Footsteps Around the World Finale
On Wednesday 5th December, years 3 and 4 were treated to a Didgeridoo Workshop, where they learned about traditional Australian culture, as a finale to our topic ‘Footsteps Around the World’.
The day started with a KS2 assembly where Jonathan Cope, also known as the Didgeridoo man, presented facts about Australia and played the didgeridoo for us. As well as being an instrument, the didgeridoo is used to tell stories and different animal sounds can be identified as the instrument is played. Jonathan told us that whilst he was learning to play the didgeridoo, his fame spread to Northern Australia and he has actually been adopted by an Aboriginal family who have taught him their traditions, which he now shares with children in schools. The children were very impressed with his skills.
After the assembly, the workshop for year 4 started with a review of Aboriginal artefacts.

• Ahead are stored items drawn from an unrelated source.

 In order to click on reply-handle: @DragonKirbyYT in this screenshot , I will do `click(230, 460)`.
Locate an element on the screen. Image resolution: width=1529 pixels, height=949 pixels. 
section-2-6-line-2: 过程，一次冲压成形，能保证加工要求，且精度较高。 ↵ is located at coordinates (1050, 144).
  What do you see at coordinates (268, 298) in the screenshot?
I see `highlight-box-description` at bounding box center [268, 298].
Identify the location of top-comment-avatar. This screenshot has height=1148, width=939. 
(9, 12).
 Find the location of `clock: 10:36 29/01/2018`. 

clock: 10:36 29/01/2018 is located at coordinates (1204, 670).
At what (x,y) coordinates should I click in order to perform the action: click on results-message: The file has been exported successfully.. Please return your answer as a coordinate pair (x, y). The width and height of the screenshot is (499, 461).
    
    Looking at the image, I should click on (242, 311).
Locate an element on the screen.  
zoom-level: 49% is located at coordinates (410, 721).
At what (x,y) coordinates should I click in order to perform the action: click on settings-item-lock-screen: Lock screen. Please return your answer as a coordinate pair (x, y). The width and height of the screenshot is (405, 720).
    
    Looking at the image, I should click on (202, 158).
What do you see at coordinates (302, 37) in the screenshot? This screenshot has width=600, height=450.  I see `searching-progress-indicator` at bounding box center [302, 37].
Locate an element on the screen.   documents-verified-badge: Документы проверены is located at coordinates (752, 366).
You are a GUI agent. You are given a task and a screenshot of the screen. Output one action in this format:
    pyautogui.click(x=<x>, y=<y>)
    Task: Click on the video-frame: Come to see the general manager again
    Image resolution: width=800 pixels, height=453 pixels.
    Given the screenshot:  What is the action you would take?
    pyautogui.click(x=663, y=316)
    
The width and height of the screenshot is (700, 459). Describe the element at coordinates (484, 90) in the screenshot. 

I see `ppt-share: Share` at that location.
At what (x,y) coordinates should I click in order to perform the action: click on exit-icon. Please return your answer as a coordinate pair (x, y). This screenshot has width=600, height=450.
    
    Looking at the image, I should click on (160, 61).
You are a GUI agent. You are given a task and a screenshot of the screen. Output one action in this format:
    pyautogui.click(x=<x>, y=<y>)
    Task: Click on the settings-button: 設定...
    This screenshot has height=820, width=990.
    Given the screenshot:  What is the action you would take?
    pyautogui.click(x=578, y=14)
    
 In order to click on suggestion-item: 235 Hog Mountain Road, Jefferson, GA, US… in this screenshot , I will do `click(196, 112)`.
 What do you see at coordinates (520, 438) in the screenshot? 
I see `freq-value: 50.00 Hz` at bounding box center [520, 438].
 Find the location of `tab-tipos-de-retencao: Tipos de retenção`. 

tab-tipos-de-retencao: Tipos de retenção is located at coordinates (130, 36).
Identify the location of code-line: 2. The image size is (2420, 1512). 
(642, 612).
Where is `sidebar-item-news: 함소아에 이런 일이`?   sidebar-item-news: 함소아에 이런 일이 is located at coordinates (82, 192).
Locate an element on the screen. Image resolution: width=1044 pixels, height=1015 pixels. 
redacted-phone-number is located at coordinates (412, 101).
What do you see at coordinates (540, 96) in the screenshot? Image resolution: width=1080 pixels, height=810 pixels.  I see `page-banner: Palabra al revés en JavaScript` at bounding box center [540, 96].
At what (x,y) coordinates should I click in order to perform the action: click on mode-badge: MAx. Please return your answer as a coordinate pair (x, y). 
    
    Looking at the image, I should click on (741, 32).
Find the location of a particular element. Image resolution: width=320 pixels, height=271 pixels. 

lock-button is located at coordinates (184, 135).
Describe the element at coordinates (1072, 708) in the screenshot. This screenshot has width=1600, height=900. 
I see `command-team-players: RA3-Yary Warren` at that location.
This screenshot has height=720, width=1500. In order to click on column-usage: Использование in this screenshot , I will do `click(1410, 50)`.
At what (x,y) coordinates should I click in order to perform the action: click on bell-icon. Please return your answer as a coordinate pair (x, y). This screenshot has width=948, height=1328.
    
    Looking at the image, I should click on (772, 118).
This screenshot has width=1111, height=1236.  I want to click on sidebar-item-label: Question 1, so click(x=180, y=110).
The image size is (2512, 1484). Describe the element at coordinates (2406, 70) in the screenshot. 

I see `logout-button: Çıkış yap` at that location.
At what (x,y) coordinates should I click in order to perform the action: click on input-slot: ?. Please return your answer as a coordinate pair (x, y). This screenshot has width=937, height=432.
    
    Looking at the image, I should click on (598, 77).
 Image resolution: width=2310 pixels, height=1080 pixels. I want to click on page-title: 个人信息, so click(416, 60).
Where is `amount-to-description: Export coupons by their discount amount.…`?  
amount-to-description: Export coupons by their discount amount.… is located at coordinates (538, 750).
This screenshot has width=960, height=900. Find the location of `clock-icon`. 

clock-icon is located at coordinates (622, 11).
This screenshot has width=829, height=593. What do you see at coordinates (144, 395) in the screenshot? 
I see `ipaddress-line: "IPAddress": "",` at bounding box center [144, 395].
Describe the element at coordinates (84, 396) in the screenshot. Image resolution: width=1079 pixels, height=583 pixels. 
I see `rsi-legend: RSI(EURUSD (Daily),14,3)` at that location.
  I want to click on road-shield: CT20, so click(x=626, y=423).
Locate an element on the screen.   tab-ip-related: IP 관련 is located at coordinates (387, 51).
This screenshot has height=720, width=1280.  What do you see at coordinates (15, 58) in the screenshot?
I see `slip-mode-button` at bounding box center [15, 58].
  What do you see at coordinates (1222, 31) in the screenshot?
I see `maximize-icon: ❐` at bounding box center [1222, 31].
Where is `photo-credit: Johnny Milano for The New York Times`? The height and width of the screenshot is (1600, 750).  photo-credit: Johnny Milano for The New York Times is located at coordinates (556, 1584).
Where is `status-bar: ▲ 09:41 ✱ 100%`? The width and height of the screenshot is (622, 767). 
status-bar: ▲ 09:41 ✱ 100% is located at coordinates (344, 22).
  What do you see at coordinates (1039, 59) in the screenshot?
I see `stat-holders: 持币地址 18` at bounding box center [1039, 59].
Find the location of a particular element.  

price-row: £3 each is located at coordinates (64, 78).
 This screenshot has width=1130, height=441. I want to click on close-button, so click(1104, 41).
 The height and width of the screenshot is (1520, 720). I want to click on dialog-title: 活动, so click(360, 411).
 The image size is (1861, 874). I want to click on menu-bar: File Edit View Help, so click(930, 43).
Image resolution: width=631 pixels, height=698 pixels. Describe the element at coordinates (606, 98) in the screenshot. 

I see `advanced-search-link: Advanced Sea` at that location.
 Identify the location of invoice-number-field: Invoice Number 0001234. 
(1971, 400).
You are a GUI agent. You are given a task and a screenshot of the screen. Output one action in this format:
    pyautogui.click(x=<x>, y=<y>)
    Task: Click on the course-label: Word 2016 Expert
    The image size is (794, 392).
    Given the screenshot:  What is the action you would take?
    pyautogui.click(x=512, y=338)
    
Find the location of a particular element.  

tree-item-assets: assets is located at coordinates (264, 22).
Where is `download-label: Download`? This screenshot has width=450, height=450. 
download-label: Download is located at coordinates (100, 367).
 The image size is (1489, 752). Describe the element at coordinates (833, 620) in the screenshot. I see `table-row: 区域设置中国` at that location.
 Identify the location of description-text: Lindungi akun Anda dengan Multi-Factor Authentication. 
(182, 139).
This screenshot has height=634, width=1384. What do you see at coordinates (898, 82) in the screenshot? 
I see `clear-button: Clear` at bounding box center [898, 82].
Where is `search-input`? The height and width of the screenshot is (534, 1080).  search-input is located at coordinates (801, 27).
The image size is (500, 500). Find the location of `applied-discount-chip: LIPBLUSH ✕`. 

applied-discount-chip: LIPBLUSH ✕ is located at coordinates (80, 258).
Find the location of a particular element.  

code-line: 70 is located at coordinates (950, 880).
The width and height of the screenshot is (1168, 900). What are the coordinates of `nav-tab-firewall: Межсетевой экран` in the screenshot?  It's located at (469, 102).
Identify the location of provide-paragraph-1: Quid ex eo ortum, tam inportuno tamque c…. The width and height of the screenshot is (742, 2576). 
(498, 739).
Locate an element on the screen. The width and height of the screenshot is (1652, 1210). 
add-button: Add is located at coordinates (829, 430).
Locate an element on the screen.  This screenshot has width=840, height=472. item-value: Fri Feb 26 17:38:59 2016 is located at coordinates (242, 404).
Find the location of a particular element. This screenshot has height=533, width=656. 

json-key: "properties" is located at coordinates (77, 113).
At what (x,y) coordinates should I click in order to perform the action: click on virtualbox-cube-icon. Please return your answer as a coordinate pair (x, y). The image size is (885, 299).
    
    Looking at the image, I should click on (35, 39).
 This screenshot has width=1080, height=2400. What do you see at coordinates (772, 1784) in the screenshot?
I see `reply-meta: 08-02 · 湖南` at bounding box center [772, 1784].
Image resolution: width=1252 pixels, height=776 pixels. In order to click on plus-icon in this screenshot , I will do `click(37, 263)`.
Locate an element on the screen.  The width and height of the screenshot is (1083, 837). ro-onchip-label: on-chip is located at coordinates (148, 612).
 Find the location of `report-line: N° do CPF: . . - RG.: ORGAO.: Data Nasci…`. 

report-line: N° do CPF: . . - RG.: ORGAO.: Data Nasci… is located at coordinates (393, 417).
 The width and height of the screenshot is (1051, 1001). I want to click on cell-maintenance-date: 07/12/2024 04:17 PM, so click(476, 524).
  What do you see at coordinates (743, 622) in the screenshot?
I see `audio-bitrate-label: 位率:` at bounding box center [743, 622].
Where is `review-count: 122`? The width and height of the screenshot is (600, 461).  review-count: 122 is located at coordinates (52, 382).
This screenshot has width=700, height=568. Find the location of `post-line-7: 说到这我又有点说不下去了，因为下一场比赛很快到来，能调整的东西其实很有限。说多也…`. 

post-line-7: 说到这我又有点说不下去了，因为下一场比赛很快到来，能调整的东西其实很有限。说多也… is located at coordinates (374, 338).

The children learned how a boomerang works, that a tundrum (a wooden stick swung around on a stick) is used to scare away spirits, a whistle on a string attracts birds so they can be caught for food and that message sticks were used to communicate between the tribe. We ended the first session by learning a dance where the children had to identify various animals which had been created on the didgeridoo. As you can see from the photos, they particularly enjoyed this element of the day.
Later on we looked at the different animals they have in Australia, many of which are highly poisonous, but show this by displaying their bright colours as a warning. Interestingly, the first slide was of some camels, which, although not indigenous to Australia, have expanded in numbers. So much so, that the Australians now well them to their traditional homelands of Saudi Arabia and other desert countries!
We ended the morning session by trying to play the didgeridoo, which involves blowing through the lips, which need to vibrate, and learning to breathe in through the nose and out through the mouth to keep a continuous sound. Quite difficult, but most of the children managed to create a tune!
In the afternoon we learned some of the traditional aboriginal sign language and looked at their dot paintings. We chose different designs and then painted our own didgeridoo.